Following the short-lived success from Super Mario Run and Fire Emblem Heroes, Nintendo released its third mobile game play app on Nov. 22. The app is a “freemium” game, so players can download the app and play the game without spending, but the tasks they are required to perform are facilitated when they spend real money on “Leaf Tickets.” This special currency can be used to buy items that will help the user make money, known as “Bells,” or speed up the delivery of an in-game purchase.

IGN

Since its first release for the Nintendo 64 in 2001, the Animal Crossing series has spread from Japan to the rest of the world, growing alongside four Nintendo consoles: the Nintendo 64, DS, Wii, and 3DS.  This success manifested itself in other forms including spin-off games, an anime film adaptation, and features elsewhere in the Nintendo universe.

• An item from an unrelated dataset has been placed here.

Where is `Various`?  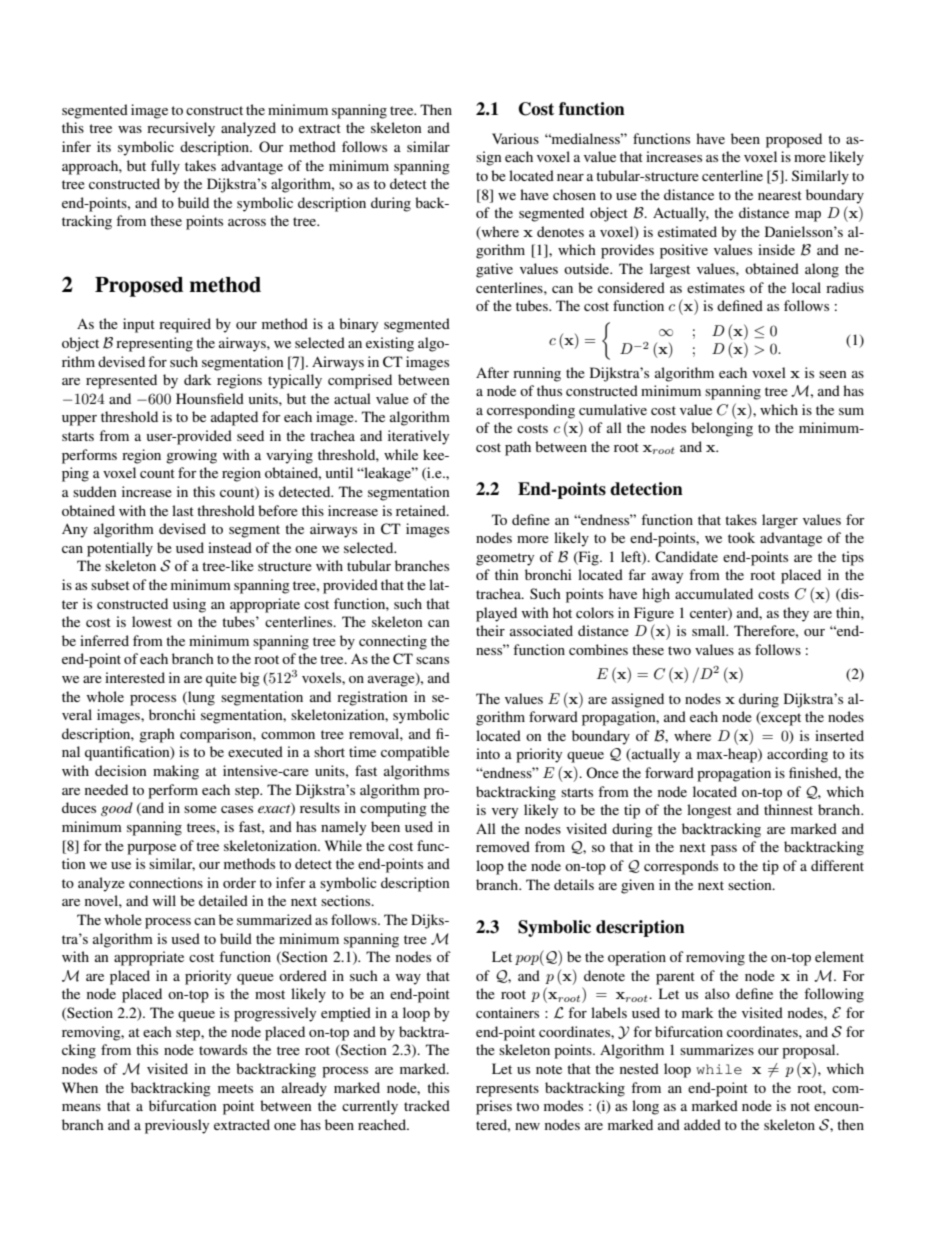
Various is located at coordinates (515, 138).
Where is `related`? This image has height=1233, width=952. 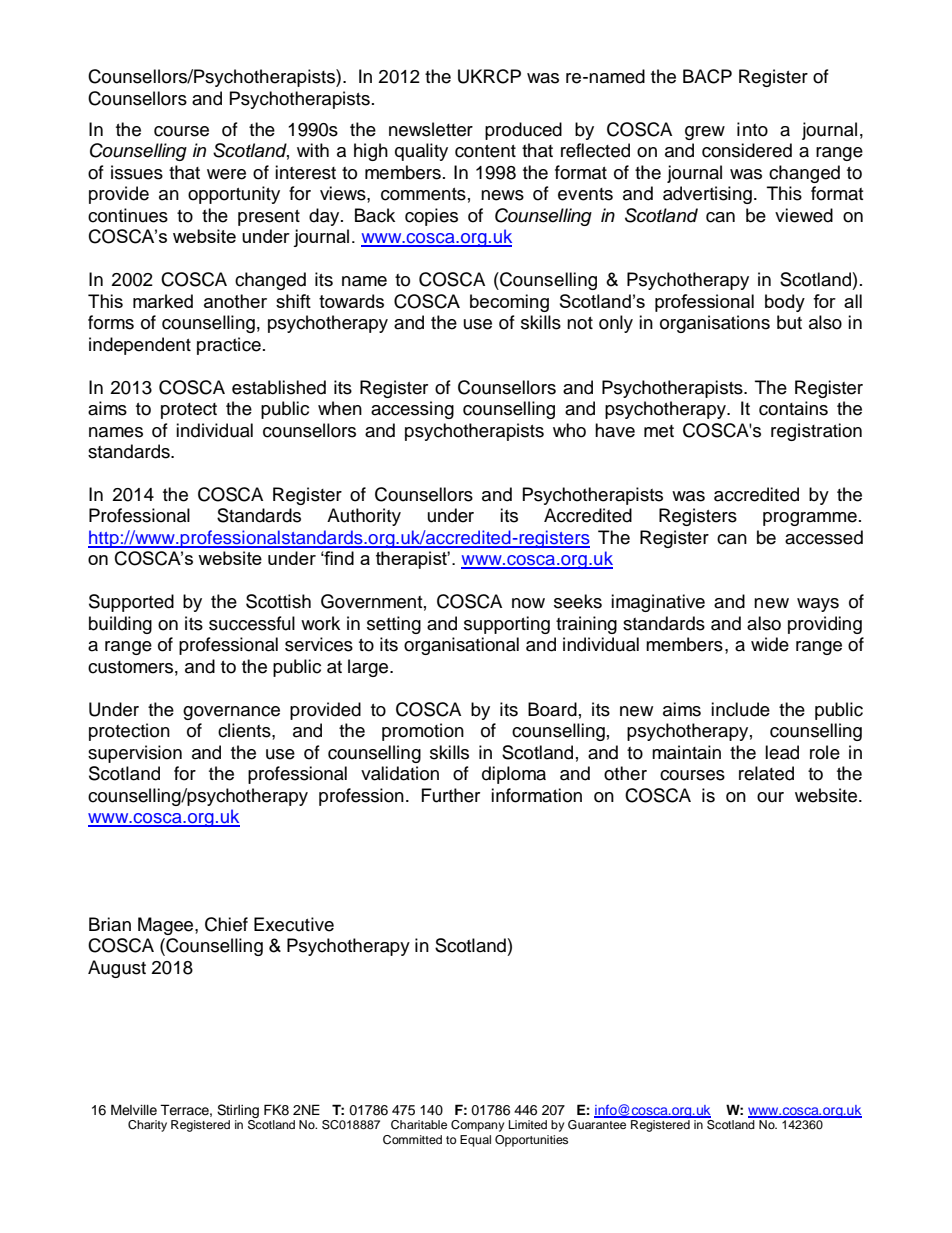 related is located at coordinates (766, 773).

The Animal Crossing: Pocket Camp app is different from the other games. Instead of owning a house in a town, the user owns a trailer on a campsite. To befriend animals and invite them to the campsite, players must complete small quests by bringing the animals specific items such as variations of insects and fruits. Fulfilling these requests levels up a friendship, but bringing an animal to the campsite could not be that easy: players also have to spend their hard-earned money on crafting special furniture items for the animals to interact with.

During its first week on the App Store, Animal Crossing: Pocket Camp ranked #1 in free iPhone apps of all categories. According to SensorTower, the app was downloaded 15 million times during this period, but both rankings and downloads have fallen since then. SensorTower also estimates the revenue earned by the app at $5 million, a number that seems impressive, but is likely short of Nintendo’s goal. Forbes states that even though Nintendo only owns a share of Pokemon Go, it has earned the company over $150 million in profit.

“I had Animal Crossing on my DS and Wii, and although the app isn’t as much fun as the real deal, it is exactly what the app version should be,” said Kim Minier, a student at the university, “It is a free app and the original games weren’t free, so I believe that the gameplay for the app is more than enough for the price that it is… The good thing about the app is that you don’t need to purchase anything to level up, it’ll just help you level up faster.”

It is too soon to tell if the app will ever meet up to Nintendo’s standards, but for now, it appears to be satisfying fans of the original series. Learn more about the Animal Crossing: Pocket Camp app, try it out, and leave your thoughts in the comments below.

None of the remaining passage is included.